- **TRY IT**: Start at the line with "You are a computer-use agent. Viewport: 744px" in the records below, stop at the line with "You are a computer-use agent. Screen", and return every line in that span exactly, the two end lines included.

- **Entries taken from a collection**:
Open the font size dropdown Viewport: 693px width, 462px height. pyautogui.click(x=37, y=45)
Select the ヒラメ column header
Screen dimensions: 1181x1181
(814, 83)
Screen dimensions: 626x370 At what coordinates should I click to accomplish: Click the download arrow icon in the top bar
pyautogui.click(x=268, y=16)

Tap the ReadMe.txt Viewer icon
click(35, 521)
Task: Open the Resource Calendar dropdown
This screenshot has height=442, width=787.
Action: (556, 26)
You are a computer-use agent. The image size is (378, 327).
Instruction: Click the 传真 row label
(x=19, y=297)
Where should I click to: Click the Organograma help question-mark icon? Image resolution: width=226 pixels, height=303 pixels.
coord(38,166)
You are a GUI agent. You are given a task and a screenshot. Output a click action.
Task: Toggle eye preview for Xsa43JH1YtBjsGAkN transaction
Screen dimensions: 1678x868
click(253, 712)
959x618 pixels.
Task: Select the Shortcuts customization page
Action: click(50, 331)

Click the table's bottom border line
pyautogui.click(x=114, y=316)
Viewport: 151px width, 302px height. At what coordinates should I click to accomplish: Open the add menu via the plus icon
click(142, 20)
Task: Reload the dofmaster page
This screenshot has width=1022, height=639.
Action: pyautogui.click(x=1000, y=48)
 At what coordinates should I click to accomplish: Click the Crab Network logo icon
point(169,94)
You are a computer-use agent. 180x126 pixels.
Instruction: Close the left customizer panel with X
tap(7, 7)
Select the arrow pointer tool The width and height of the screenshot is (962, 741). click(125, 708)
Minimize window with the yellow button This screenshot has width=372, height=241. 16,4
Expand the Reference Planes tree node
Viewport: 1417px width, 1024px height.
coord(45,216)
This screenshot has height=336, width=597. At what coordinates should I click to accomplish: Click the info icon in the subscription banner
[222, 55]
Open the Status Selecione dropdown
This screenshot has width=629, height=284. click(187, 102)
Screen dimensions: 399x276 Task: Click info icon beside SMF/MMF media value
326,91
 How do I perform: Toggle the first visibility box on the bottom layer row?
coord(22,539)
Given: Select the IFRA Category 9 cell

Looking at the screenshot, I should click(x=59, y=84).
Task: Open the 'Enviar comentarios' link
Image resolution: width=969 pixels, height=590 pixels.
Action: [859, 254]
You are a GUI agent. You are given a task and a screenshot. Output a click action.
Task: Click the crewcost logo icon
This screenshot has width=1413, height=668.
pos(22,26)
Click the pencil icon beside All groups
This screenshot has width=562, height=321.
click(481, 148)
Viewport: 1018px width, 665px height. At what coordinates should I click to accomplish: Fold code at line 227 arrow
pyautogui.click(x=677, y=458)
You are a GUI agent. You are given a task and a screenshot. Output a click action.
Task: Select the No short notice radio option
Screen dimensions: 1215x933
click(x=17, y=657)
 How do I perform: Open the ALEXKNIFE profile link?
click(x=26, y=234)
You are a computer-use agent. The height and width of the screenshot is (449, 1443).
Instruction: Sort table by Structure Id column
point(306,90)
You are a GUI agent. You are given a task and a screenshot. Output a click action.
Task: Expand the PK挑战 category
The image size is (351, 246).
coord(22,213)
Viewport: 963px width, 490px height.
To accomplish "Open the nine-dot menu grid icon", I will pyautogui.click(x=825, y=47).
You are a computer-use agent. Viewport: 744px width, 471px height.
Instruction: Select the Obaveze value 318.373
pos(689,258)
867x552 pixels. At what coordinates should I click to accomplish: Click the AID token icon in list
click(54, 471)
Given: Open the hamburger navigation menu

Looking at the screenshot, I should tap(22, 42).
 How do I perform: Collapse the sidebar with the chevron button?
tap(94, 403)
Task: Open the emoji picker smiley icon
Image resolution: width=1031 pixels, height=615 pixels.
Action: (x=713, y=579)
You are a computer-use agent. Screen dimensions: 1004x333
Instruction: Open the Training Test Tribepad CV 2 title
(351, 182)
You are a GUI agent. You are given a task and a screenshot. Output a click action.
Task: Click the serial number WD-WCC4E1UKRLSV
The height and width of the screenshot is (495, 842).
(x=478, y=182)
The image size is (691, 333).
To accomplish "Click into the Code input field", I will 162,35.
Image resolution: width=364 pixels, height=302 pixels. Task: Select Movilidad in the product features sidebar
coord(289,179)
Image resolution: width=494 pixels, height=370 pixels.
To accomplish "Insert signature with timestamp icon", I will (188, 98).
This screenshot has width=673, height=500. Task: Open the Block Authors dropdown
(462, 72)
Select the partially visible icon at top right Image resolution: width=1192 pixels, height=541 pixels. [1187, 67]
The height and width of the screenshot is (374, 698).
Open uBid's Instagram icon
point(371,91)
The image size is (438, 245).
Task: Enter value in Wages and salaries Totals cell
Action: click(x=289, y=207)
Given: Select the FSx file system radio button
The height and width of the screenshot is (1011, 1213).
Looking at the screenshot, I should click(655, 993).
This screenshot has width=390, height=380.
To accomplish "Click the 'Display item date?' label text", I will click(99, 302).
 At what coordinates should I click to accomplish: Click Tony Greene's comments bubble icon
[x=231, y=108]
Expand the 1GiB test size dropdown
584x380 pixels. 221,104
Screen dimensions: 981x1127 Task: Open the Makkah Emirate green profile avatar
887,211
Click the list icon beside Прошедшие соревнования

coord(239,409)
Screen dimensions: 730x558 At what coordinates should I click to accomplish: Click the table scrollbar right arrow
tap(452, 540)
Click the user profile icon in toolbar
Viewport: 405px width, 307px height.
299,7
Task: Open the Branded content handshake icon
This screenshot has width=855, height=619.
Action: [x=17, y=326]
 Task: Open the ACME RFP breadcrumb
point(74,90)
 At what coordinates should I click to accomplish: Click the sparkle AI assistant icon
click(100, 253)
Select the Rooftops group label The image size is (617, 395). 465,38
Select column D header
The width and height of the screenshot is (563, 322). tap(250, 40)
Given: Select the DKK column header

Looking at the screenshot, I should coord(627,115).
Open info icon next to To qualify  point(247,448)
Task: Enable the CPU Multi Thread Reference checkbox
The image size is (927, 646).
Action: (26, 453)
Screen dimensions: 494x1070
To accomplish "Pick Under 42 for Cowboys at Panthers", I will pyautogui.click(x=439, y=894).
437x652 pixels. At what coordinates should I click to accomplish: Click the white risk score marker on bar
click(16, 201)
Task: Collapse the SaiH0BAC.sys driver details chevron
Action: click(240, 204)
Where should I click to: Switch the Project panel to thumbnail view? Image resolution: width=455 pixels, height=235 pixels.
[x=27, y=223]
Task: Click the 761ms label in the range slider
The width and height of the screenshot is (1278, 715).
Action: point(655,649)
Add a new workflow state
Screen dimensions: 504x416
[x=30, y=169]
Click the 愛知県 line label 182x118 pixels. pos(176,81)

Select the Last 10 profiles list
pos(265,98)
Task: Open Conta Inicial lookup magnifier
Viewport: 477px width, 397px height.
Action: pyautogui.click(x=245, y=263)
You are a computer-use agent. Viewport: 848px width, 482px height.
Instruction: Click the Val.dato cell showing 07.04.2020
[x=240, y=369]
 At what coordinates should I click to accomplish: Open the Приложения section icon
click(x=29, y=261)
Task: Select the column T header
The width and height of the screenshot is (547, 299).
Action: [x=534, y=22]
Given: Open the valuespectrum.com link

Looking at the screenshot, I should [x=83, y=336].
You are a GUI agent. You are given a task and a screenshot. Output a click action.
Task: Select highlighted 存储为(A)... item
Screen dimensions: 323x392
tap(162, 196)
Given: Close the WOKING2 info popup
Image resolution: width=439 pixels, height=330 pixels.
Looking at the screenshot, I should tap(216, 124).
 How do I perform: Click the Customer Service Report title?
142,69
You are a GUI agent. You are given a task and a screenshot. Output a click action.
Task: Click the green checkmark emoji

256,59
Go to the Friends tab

- **RESPONSE FOR THIS EXERCISE**:
You are a computer-use agent. Viewport: 744px width, 471px height.
Instruction: Select the Obaveze value 318.373
pos(689,258)
867x552 pixels. At what coordinates should I click to accomplish: Click the AID token icon in list
click(54, 471)
Given: Open the hamburger navigation menu

Looking at the screenshot, I should tap(22, 42).
 How do I perform: Collapse the sidebar with the chevron button?
tap(94, 403)
Task: Open the emoji picker smiley icon
Image resolution: width=1031 pixels, height=615 pixels.
Action: (x=713, y=579)
You are a computer-use agent. Screen dimensions: 1004x333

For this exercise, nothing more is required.